### GOAL
Quote, word for word, the part of the records below that opens with the line containing "Given: Click the undo arrow button" and closes with the line containing "[x=182, y=410]", including both of those lines.

### ENTRIES
-- START --

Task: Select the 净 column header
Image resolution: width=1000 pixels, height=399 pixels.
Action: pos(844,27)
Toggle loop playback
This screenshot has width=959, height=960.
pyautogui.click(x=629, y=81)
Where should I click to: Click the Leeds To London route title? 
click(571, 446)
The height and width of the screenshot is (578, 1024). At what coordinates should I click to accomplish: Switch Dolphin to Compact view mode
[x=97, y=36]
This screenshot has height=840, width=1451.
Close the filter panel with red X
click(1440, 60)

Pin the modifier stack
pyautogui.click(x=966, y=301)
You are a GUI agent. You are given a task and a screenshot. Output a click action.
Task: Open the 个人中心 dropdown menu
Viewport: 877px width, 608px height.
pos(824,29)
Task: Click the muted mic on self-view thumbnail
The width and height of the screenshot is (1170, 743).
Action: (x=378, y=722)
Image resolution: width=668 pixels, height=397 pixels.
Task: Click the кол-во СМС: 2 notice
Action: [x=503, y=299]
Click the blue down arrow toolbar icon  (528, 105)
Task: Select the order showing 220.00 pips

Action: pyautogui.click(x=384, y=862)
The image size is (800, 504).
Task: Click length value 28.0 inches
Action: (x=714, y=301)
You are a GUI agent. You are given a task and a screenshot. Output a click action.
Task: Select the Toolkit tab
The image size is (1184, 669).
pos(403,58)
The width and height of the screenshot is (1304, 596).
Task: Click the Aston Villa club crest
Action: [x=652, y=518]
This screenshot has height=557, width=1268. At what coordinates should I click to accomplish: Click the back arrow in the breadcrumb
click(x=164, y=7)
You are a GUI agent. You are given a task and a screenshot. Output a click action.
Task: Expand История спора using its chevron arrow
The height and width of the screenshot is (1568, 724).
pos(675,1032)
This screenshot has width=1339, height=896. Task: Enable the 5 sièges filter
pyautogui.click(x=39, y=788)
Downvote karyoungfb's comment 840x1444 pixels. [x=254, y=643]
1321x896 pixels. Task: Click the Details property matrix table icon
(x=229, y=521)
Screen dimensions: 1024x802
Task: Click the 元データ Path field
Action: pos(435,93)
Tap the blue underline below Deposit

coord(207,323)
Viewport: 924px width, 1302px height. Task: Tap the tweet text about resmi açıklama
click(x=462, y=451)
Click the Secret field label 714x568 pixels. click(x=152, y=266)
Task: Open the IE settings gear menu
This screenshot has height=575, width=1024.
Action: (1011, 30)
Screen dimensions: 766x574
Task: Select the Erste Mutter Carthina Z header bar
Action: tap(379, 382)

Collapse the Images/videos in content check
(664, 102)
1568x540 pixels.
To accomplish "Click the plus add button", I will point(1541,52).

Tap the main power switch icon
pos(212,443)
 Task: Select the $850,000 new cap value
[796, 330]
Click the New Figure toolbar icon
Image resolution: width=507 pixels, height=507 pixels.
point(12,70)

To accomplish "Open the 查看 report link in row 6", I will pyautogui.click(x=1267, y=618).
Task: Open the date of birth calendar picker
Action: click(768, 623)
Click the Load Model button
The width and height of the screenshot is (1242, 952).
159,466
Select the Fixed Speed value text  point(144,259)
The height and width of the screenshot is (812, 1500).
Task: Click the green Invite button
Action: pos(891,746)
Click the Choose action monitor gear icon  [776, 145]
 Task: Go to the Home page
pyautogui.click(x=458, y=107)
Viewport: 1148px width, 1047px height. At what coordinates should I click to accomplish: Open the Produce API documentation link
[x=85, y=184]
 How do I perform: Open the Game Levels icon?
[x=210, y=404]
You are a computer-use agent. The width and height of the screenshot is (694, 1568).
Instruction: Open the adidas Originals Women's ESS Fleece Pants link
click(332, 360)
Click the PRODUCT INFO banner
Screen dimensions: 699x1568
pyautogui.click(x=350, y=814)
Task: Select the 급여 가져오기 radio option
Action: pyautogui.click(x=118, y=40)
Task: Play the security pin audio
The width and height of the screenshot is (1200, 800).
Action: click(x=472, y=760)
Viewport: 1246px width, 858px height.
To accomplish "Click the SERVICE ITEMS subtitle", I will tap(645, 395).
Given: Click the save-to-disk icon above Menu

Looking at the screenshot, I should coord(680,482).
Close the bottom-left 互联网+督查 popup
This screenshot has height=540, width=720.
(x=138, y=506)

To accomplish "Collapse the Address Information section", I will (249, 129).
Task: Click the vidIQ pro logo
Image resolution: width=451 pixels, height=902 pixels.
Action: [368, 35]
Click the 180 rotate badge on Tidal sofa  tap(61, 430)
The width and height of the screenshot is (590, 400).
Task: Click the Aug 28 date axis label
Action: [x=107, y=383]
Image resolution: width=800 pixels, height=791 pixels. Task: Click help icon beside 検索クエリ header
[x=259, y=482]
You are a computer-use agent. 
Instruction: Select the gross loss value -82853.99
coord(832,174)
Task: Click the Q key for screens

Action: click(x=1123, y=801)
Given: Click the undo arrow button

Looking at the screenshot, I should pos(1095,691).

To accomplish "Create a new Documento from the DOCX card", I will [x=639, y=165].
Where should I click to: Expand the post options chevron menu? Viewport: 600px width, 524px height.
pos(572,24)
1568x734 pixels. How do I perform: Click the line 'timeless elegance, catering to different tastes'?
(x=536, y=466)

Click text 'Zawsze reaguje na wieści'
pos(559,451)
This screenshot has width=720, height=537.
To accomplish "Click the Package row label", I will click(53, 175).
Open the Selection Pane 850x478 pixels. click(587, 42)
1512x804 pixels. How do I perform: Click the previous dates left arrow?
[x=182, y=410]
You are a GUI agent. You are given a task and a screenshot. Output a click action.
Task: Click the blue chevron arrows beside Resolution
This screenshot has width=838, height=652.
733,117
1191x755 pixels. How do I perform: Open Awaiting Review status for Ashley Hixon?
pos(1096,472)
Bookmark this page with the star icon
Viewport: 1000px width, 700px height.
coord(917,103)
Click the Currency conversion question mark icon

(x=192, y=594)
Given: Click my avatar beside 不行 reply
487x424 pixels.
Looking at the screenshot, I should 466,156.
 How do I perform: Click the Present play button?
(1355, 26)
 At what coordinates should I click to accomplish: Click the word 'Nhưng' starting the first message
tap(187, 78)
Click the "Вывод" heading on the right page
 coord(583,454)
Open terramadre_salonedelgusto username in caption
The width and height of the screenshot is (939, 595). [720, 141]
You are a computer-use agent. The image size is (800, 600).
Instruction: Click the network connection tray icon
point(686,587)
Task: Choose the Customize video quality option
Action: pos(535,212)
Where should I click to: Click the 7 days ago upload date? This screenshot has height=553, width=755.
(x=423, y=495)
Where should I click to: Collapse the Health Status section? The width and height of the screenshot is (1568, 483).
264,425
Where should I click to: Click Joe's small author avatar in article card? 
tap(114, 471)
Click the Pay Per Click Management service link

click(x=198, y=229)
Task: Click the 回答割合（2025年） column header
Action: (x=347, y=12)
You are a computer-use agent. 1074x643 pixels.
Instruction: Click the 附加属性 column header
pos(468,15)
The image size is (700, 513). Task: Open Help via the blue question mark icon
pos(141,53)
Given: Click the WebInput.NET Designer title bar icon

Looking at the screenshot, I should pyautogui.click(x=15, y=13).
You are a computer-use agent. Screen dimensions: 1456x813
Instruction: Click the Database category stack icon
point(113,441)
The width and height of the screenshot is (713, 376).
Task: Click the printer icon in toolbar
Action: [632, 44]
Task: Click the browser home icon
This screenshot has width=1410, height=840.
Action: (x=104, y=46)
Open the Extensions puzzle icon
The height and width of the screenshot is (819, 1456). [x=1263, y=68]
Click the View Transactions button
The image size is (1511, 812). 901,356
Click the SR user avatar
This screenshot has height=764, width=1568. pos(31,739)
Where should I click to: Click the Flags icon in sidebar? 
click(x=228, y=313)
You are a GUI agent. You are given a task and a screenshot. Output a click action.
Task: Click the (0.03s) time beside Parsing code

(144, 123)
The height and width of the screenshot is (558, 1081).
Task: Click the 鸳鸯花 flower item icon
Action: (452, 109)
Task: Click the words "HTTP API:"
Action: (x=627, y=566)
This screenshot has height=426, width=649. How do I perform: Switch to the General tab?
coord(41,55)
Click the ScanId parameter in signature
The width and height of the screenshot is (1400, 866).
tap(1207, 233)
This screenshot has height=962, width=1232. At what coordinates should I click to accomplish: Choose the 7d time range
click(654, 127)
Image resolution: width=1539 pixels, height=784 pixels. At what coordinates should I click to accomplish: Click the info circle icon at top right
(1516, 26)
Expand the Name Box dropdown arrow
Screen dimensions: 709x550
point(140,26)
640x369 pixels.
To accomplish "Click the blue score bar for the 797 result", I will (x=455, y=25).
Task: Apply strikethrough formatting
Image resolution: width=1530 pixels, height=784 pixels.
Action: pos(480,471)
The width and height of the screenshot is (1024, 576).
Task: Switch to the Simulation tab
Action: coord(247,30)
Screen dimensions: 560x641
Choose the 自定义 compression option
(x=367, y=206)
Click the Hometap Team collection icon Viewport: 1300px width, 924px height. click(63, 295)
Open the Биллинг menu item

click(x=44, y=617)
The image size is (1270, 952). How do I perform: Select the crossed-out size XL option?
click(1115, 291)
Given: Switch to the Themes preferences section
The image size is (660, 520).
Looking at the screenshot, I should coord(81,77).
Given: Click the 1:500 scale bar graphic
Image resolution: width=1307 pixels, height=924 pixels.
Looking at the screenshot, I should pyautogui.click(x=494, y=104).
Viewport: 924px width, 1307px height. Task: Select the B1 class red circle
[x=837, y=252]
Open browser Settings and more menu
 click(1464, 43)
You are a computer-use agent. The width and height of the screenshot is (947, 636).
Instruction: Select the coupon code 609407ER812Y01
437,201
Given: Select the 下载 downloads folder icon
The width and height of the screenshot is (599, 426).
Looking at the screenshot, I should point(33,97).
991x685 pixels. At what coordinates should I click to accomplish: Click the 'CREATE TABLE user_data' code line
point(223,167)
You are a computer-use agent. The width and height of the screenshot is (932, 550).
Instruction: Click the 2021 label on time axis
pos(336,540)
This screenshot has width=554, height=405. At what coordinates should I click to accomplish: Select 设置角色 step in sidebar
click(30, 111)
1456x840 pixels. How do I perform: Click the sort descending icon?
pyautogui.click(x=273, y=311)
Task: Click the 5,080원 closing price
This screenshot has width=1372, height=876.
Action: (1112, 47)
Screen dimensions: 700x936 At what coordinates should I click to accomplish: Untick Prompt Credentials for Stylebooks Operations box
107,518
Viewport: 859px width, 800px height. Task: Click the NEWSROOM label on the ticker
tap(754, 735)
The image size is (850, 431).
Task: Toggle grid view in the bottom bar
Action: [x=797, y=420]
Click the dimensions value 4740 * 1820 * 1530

-- END --

### WRITTEN ANSWER
Given: Click the undo arrow button

Looking at the screenshot, I should pos(1095,691).

To accomplish "Create a new Documento from the DOCX card", I will [x=639, y=165].
Where should I click to: Expand the post options chevron menu? Viewport: 600px width, 524px height.
pos(572,24)
1568x734 pixels. How do I perform: Click the line 'timeless elegance, catering to different tastes'?
(x=536, y=466)

Click text 'Zawsze reaguje na wieści'
pos(559,451)
This screenshot has width=720, height=537.
To accomplish "Click the Package row label", I will click(53, 175).
Open the Selection Pane 850x478 pixels. click(587, 42)
1512x804 pixels. How do I perform: Click the previous dates left arrow?
[x=182, y=410]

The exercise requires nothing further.